Good morning. The U.S. Treasury marked the three-year anniversary of the disputed election of Belarusian President Alexander Lukashenko by expanding its sanctions on Belarus, targeting the country’s flagship airline, three other companies and a government office involved in suppressing a news site.
The Office of Foreign Assets Control on Wednesday said the broader sanctions responded to the country’s “complicity” in Russia’s war in Ukraine and its “callous crackdown” on Belarus’s pro-democracy movement.
In the enhanced sanctions package, OFAC designated Belavia, the country’s main airline, under an executive order that allows U.S. officials to seize any of its assets on U.S. soil and prohibits Americans from doing business with it.
In Wednesday’s round, OFAC also sanctioned a jet it said is operated by Belavia and used by high-ranking officials and family members connected to the Lukashenko regime.
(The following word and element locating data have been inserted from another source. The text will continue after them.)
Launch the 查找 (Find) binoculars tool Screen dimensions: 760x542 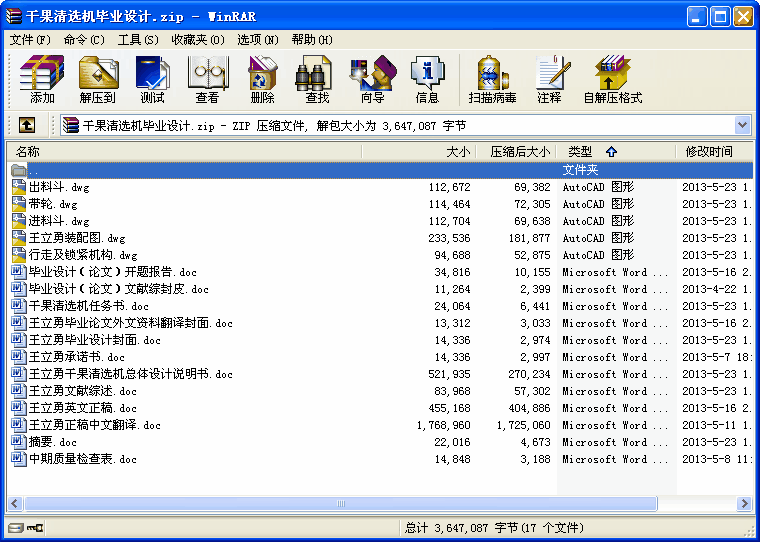click(317, 80)
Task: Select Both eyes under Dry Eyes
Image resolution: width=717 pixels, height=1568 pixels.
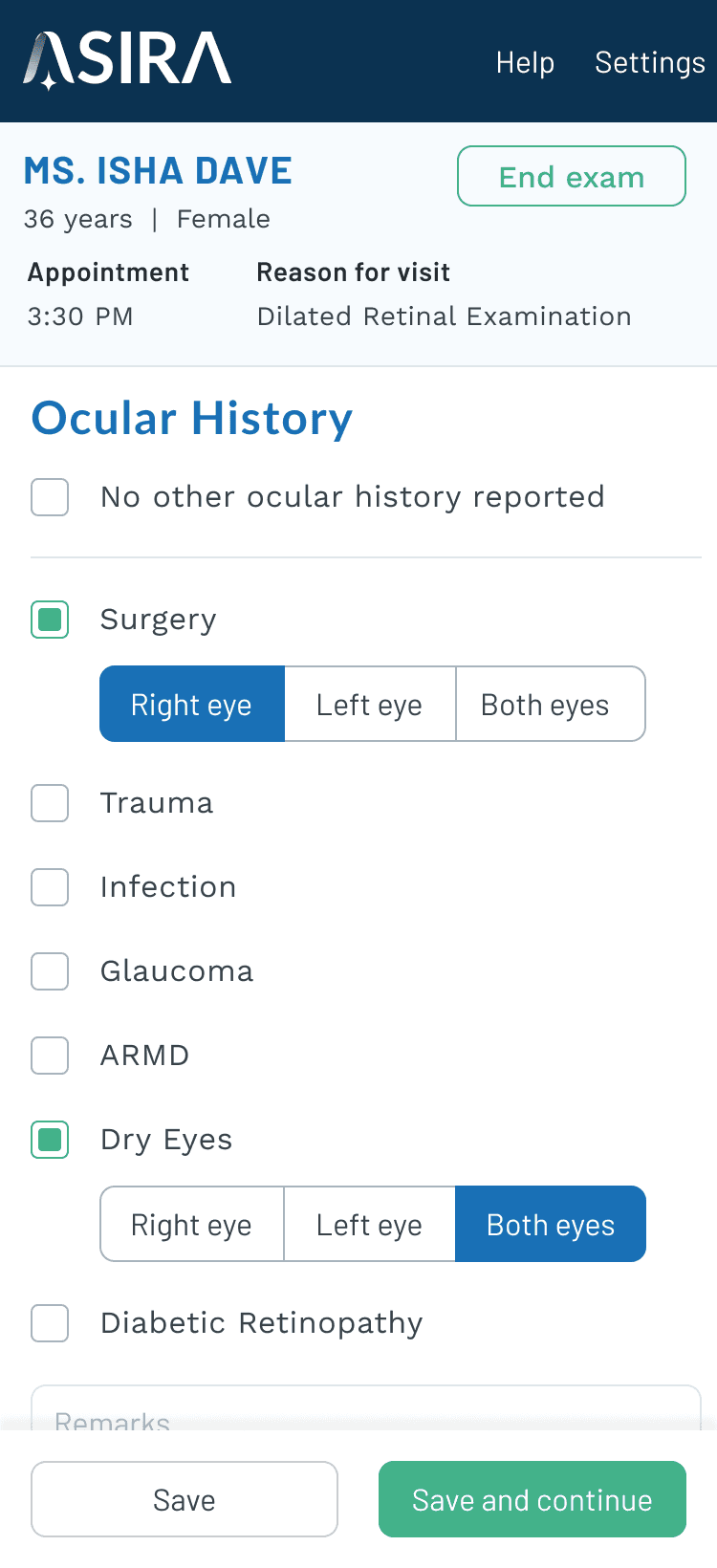Action: (x=551, y=1225)

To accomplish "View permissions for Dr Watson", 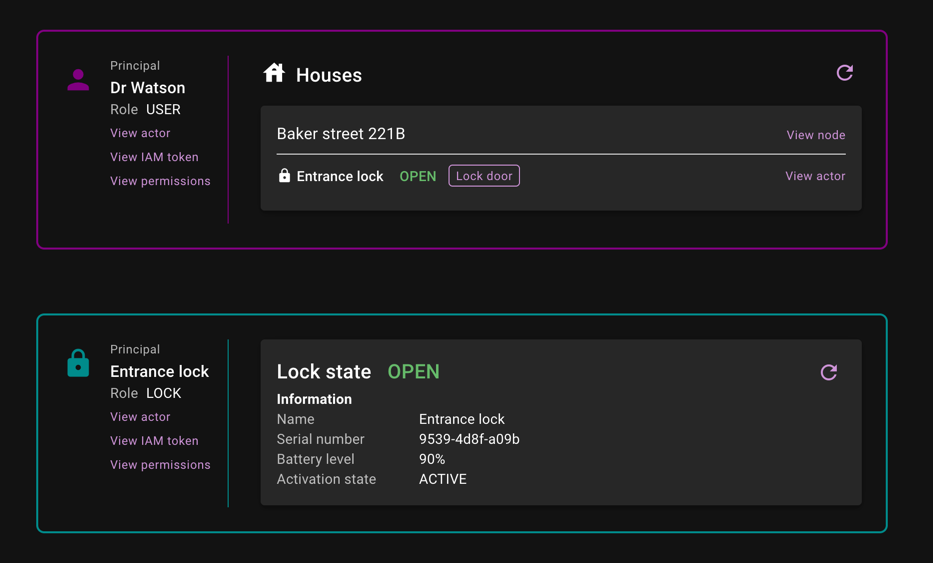I will (160, 181).
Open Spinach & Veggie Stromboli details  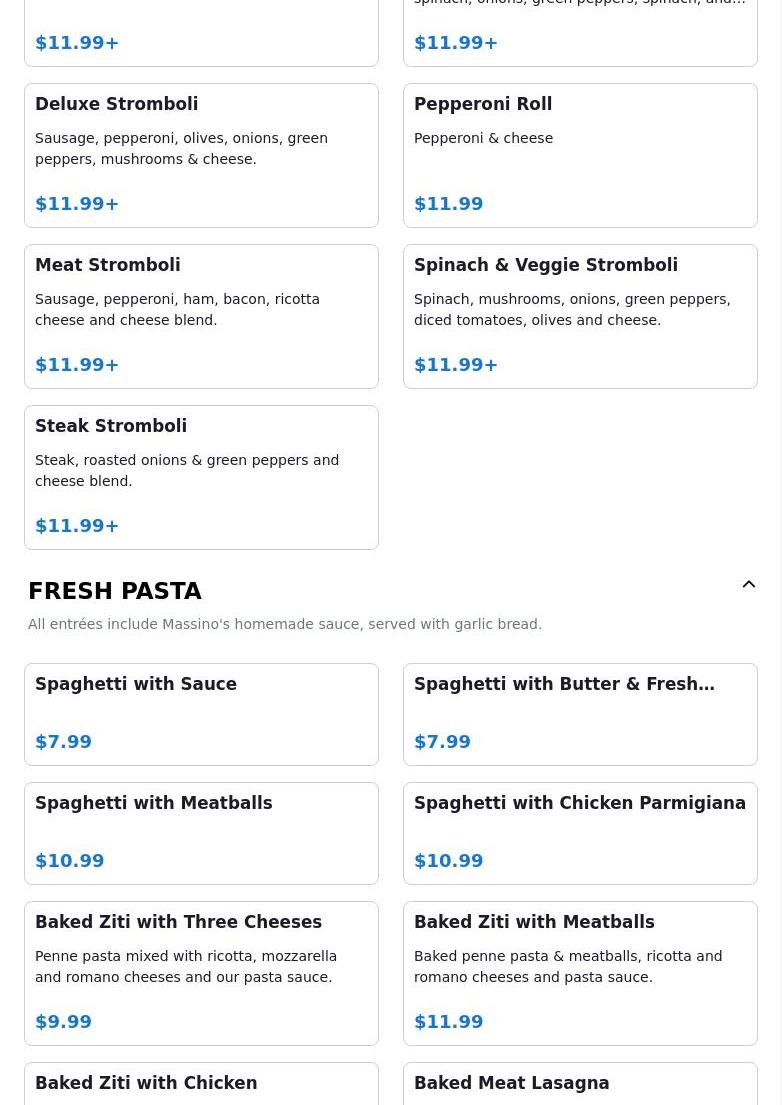[581, 316]
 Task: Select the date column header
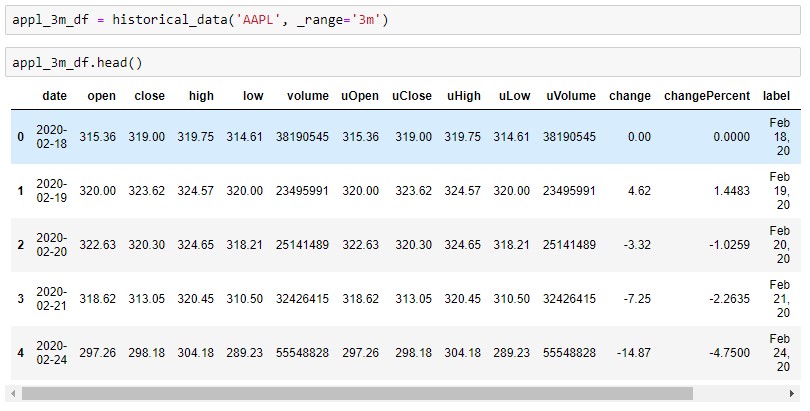tap(54, 96)
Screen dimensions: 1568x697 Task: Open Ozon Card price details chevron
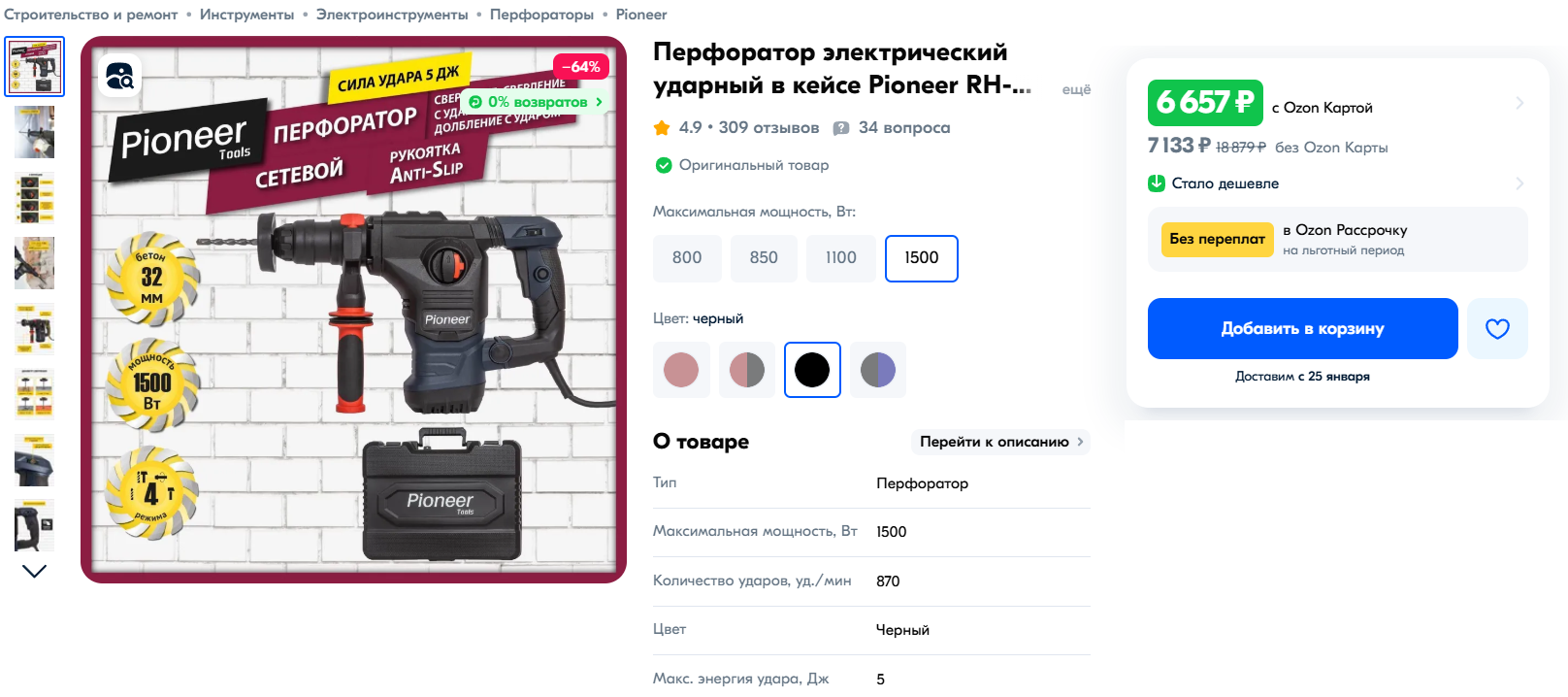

The agency also sanctioned a state-owned aviation plant and BSW, a state-owned steel works, along with a Bel-Kap-Steel, a Miami-based joint venture with BSW.
In response to the Treasury’s actions, the Belarusian Embassy in Washington said that “unilateral sanctions are illegitimate and contrary to international law,” calling U.S. statements about its support for the Belarusian people “the height of hypocrisy.”